**Input records:**
______________________________

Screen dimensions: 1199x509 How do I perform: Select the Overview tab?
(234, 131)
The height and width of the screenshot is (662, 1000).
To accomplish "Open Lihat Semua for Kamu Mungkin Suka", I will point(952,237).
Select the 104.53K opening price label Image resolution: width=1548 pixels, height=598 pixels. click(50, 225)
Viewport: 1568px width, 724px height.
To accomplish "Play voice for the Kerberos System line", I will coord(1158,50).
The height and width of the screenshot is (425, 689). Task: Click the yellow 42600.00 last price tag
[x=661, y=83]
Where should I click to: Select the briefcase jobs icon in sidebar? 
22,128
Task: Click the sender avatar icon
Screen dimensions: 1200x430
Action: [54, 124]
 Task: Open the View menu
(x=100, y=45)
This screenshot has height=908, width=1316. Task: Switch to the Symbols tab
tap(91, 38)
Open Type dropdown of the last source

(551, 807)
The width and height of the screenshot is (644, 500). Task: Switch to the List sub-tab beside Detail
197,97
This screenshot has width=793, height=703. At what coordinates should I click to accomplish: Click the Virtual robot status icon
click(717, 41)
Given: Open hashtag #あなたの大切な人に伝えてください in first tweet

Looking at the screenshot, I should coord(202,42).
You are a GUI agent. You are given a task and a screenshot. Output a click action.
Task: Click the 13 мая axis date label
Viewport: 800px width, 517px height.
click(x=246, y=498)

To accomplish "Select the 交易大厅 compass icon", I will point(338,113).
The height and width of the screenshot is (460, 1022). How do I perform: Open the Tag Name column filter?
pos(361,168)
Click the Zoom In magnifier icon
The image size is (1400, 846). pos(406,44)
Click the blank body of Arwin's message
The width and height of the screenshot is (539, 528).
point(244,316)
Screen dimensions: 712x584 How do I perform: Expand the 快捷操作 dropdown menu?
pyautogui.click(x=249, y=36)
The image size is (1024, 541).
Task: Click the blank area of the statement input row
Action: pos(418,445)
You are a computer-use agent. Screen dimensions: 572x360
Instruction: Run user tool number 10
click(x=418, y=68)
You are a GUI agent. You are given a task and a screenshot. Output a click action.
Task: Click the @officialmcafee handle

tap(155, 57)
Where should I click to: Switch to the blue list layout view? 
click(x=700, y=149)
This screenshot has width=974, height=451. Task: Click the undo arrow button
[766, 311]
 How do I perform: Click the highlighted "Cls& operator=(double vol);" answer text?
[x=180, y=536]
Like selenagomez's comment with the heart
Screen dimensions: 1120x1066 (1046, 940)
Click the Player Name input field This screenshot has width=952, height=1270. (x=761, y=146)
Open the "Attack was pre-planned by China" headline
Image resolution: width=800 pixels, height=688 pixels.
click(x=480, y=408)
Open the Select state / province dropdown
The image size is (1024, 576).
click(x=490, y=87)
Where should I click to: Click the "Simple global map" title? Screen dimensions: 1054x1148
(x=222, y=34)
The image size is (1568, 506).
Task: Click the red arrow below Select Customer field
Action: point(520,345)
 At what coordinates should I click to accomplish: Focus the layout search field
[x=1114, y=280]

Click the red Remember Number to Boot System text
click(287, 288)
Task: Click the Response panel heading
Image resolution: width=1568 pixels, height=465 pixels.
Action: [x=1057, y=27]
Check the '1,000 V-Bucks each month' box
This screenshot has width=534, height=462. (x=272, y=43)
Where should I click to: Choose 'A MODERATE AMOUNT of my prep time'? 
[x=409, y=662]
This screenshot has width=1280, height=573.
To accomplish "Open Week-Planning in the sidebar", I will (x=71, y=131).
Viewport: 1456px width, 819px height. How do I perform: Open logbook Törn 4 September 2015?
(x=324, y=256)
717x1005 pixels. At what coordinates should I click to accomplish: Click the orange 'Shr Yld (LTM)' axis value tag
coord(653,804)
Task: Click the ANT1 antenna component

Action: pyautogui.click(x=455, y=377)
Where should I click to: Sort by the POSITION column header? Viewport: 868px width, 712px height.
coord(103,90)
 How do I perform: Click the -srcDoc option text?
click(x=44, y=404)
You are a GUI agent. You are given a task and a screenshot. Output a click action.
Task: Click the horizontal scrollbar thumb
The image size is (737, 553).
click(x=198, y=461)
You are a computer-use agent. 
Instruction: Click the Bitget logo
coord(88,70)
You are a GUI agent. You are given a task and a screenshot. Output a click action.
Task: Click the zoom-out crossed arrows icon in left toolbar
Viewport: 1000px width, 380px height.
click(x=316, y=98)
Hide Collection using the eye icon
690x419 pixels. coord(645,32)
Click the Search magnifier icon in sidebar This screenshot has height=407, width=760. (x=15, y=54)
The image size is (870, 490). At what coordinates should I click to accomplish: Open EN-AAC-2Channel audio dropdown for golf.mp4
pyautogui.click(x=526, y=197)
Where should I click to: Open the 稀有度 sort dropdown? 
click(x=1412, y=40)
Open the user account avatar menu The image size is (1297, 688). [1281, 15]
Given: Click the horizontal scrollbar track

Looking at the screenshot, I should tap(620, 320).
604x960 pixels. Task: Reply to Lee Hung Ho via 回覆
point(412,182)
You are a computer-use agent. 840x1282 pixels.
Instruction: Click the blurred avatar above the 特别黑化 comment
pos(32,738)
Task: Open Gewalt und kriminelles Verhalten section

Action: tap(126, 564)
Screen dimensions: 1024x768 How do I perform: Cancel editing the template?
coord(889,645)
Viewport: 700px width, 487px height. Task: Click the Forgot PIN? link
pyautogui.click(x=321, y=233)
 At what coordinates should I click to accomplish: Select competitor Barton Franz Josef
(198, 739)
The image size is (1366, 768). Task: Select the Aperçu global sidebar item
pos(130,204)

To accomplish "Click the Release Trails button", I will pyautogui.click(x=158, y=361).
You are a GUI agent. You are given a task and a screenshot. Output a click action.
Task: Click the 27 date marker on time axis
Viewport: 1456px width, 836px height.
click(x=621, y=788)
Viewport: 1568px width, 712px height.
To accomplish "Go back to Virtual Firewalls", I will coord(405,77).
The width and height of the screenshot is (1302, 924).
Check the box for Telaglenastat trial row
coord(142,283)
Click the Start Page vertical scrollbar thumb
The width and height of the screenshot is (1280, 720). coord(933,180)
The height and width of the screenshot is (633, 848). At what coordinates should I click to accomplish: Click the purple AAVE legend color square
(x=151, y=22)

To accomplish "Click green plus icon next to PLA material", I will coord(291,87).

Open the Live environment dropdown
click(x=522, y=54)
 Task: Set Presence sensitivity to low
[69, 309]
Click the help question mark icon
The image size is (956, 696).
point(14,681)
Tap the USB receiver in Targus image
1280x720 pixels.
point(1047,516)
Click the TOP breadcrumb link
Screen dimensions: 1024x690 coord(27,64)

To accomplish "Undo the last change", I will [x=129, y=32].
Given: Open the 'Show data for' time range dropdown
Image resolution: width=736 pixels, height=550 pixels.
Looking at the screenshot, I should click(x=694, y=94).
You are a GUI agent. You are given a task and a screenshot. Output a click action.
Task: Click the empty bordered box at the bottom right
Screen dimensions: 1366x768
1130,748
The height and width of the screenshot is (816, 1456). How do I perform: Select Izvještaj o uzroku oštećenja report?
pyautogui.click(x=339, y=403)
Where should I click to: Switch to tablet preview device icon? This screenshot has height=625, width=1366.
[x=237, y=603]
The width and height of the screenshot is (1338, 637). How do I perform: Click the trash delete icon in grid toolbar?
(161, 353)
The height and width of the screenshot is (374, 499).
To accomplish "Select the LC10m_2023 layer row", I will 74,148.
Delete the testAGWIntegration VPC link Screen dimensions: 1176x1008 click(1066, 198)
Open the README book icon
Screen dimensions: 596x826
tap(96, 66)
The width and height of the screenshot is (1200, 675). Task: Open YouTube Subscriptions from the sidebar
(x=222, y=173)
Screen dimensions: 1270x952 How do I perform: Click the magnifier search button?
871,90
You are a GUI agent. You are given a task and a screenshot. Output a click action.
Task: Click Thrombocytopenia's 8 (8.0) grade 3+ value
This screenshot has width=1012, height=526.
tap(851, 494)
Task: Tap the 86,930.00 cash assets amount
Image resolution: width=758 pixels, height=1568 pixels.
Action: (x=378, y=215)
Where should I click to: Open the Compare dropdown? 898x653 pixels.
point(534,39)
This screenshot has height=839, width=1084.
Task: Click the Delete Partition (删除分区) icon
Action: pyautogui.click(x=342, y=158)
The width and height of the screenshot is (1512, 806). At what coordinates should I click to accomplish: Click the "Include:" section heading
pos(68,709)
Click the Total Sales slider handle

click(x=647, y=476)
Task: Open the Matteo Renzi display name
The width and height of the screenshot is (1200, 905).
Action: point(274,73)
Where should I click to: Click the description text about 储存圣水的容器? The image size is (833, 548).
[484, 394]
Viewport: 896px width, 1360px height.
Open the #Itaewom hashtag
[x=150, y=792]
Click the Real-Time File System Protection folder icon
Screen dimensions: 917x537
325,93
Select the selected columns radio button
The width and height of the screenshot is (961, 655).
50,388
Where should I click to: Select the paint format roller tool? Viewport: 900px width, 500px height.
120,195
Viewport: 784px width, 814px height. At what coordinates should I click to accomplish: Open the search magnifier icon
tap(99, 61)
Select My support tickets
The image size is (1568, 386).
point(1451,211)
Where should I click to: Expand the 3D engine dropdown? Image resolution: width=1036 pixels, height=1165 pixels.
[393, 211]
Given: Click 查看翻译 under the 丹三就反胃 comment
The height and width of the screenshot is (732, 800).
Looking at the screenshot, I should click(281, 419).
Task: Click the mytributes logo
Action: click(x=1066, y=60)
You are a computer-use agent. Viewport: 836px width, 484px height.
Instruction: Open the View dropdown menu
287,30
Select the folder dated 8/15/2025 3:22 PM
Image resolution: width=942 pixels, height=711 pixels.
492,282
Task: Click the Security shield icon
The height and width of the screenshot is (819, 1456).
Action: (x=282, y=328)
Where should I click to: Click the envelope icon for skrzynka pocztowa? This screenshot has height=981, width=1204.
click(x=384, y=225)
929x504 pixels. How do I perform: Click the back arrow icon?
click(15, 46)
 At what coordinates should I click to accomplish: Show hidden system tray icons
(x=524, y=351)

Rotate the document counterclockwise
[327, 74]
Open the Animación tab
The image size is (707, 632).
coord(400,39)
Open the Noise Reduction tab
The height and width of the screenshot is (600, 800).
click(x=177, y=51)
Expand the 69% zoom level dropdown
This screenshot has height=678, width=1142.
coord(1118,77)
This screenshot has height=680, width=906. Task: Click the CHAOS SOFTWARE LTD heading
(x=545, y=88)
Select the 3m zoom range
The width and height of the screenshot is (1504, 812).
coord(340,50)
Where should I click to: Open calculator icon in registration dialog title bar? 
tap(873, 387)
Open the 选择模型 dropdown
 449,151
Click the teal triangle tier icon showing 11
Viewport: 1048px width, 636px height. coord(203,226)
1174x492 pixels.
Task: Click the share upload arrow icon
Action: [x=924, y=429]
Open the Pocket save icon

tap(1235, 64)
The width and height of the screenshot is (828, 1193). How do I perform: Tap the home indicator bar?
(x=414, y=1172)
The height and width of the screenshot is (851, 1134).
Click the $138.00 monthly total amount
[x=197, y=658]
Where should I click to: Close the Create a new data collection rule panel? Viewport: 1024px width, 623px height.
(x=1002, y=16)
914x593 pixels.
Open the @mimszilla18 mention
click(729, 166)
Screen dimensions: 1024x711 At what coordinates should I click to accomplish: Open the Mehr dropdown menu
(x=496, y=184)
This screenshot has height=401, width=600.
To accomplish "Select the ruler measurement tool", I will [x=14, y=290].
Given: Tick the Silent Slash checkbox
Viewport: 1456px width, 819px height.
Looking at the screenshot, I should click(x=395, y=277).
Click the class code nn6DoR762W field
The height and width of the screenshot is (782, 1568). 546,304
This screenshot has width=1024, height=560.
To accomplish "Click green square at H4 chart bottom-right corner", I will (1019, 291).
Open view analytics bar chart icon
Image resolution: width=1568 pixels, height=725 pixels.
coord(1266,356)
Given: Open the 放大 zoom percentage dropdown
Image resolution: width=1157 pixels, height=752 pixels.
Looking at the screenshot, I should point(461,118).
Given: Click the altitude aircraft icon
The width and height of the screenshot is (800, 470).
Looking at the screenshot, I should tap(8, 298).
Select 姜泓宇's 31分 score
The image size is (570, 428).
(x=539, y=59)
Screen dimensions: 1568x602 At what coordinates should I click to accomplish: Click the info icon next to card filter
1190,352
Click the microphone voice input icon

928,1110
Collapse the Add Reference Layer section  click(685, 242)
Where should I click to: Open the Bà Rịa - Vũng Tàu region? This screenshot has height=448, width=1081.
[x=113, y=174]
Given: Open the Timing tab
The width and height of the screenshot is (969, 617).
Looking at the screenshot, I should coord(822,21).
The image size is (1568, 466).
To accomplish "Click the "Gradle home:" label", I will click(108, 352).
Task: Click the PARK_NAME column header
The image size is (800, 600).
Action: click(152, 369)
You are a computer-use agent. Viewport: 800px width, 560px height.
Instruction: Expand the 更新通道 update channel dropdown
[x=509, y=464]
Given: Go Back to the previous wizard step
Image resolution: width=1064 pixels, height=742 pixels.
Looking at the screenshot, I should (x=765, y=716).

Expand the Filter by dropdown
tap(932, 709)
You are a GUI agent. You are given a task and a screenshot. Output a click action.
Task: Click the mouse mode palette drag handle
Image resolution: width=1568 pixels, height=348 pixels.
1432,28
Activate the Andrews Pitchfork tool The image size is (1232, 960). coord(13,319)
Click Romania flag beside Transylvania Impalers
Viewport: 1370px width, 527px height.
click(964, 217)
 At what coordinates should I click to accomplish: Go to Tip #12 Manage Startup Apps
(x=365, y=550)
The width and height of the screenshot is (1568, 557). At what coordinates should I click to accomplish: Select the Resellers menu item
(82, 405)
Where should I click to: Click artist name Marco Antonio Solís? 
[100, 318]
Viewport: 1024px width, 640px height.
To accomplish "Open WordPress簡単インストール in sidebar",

______________________________

**Description of the task:** Identify every line above that includes the word "label", and show those lines.

**Output:**
Select the 104.53K opening price label Image resolution: width=1548 pixels, height=598 pixels. click(50, 225)
Task: Click the 13 мая axis date label
To accomplish "Click the "Gradle home:" label", I will click(108, 352).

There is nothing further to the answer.